● **What you have to do**: In the records below, the line containing "The image size is (1485, 812)." is the first to keep. Retype it and all later lines exactly, through the end.

● **Material provided**:
::::
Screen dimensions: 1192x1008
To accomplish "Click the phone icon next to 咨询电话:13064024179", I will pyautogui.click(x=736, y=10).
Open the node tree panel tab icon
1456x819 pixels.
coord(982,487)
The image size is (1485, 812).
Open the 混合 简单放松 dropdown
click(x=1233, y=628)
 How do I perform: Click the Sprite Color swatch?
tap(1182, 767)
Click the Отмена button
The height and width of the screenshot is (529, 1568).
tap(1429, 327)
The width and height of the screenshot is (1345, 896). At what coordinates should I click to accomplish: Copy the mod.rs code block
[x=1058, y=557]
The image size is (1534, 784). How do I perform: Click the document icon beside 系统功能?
::::
● **Result below**:
The image size is (1485, 812).
Open the 混合 简单放松 dropdown
click(x=1233, y=628)
 How do I perform: Click the Sprite Color swatch?
tap(1182, 767)
Click the Отмена button
The height and width of the screenshot is (529, 1568).
tap(1429, 327)
The width and height of the screenshot is (1345, 896). At what coordinates should I click to accomplish: Copy the mod.rs code block
[x=1058, y=557]
The image size is (1534, 784). How do I perform: Click the document icon beside 系统功能?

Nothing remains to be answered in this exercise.